53. Cumulation can unquestionably bring about an additional restriction of access to environmental information if several interests together justify a refusal of disclosure even though, when taken in isolation, they would be outweighed by the public interest served by disclosure. It would nevertheless still always be a question of restriction of access based on recognised interests.
54. I agree with the United Kingdom in considering that this additional restriction correctly applies the principle of proportionality.

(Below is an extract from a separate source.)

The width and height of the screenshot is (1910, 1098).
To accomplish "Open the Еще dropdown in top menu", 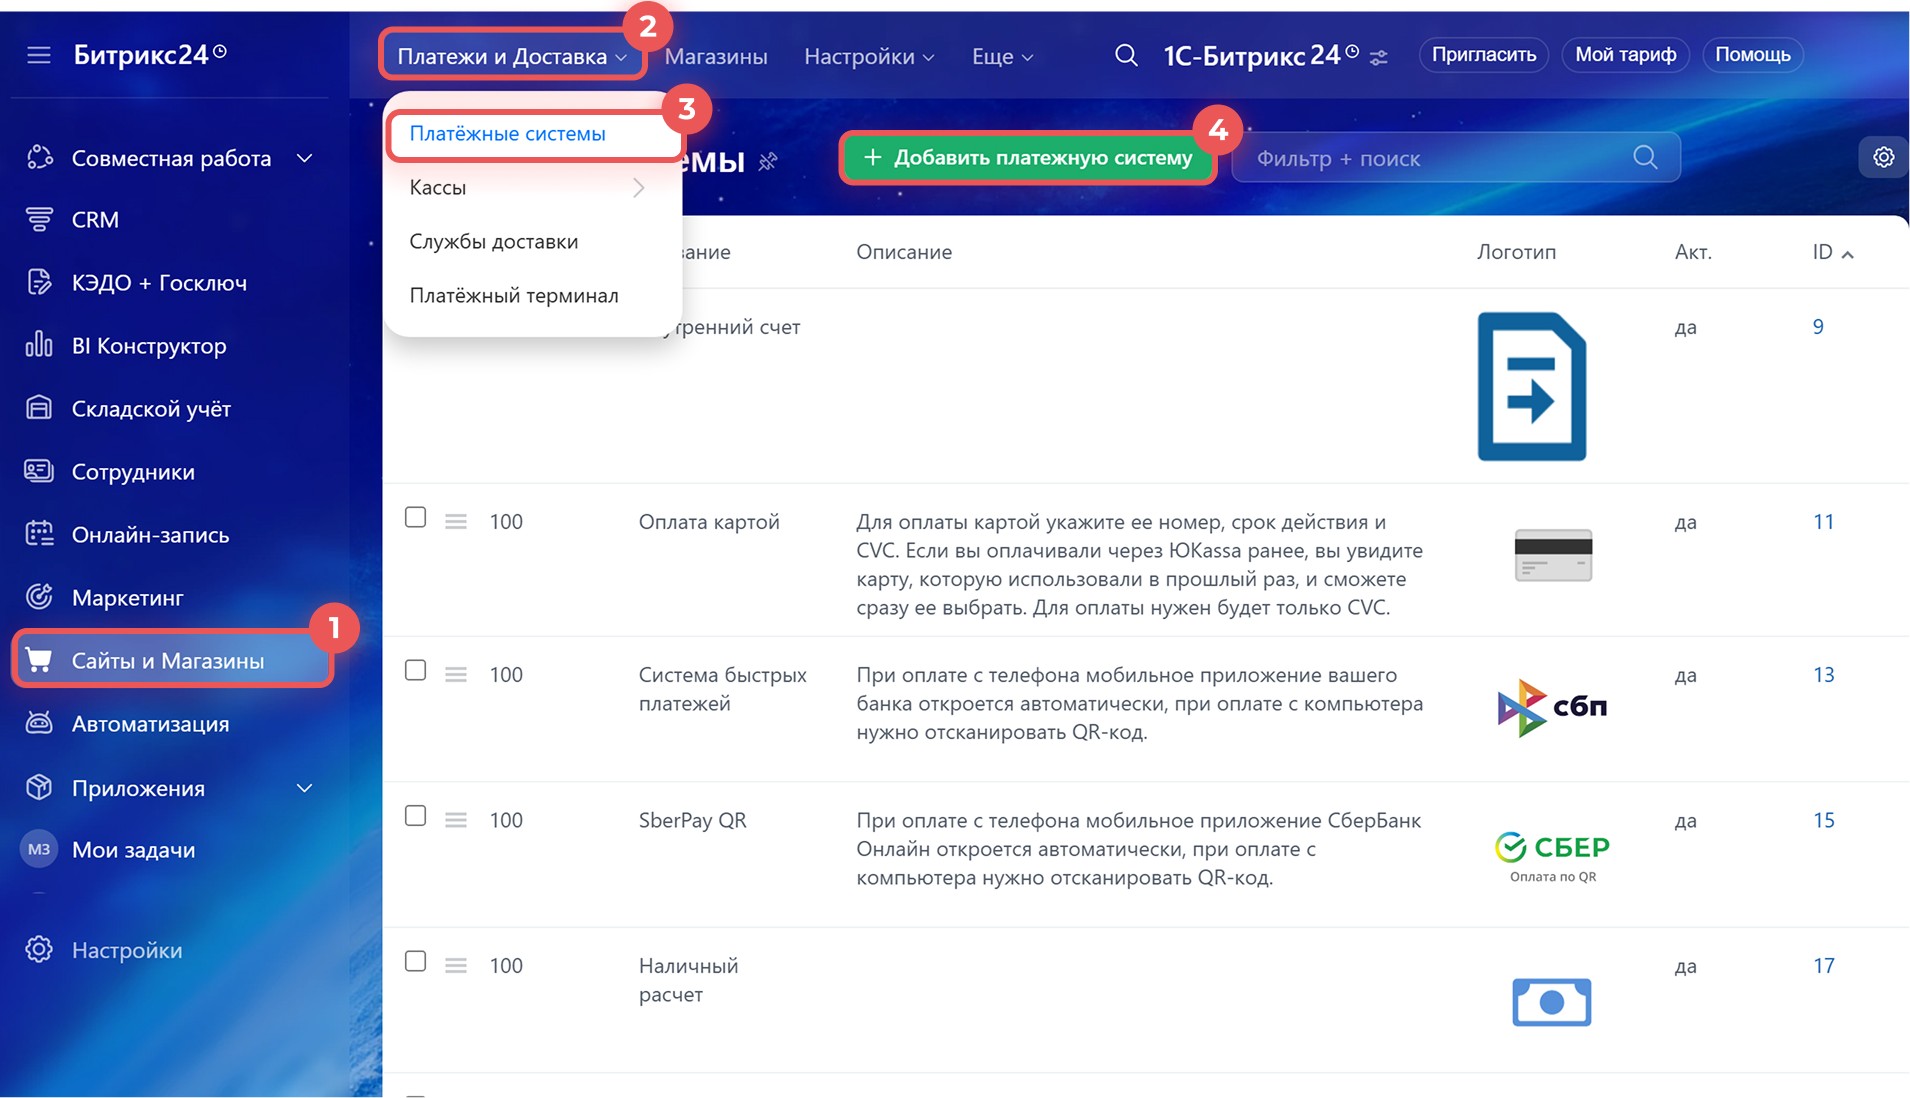I will [1002, 57].
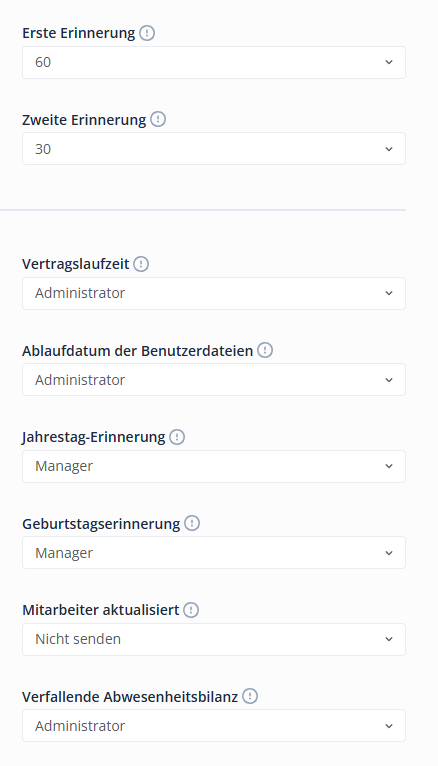Show info tooltip for Geburtstagserinnerung

pyautogui.click(x=192, y=523)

55. The principle of proportionality is one of the general principles of EU law which the legislature must observe.(26) The acts of the bodies of the European Union must, therefore, not exceed the bounds of what is appropriate and necessary in order to achieve the objectives legitimately pursued by the legislation in question. When there is a choice between several appropriate measures, recourse must be had to the least onerous, and the disadvantages caused must not be disproportionate to the aims pursued.(27)
56. However, if the recognised interests militating against disclosure were together to clearly outweigh the public interest served by disclosure, the disadvantages caused by the disclosure of environmental information would no longer be proportionate to the aims pursued.
57. Whilst Sweden and the Information Commissioner are relying on the requirement that exceptions be afforded a restrictive interpretation, not even that principle demands the disclosure of environmental information which leads to disproportionate disadvantages. It should instead be observed when interpreting the exceptions, weighing up the interests and in the course of the balancing exercise itself. One cannot, in particular, blindly set two disadvantages against one advantage; the interests concerned must be assigned a weight that reflects their significance before the balancing exercise begins.
58. The Information Commissioner does indeed fear that the balancing of cumulative interests would be difficult to achieve in practice; however, these difficulties lie less in cumulation itself than in the nature of the balancing exercise between the interests served by disclosure and the interests served by the withholding of information. These interests are generally only comparable with difficulty, so that it is also difficult to weigh them against each other. This balancing exercise is made easier, however, if one applies the requirement of a restrictive interpretation of exceptions during the balancing exercise such that, in the event of doubt, the issue is decided in favour of transparency.
59. Furthermore, the balancing exercise itself can require cumulation in the context of individual exceptions, that is to say – as correctly argued by the United Kingdom – on the side of the public interest served by disclosure.(28) Recital 1 in the preamble to the Environmental Information Directive refers to three different interests: first, a greater awareness of environmental matters; second, a free exchange of views and more effective participation by the public in environmental decision-making; and third, a better environment.
60. Consequently, the answer to the reference for a preliminary ruling should be that where a public authority holds environmental information, disclosure of which would have some adverse effects on the separate interests served by more than one exception under Article 4(2) of the Environmental Information Directive, but it would not do so, in the case of either exception viewed separately, to any extent sufficient to outweigh the public interest in disclosure, the directive requires a further exercise involving the cumulation of the separate interests served by the two exceptions and their weighing together against the public interest in disclosure.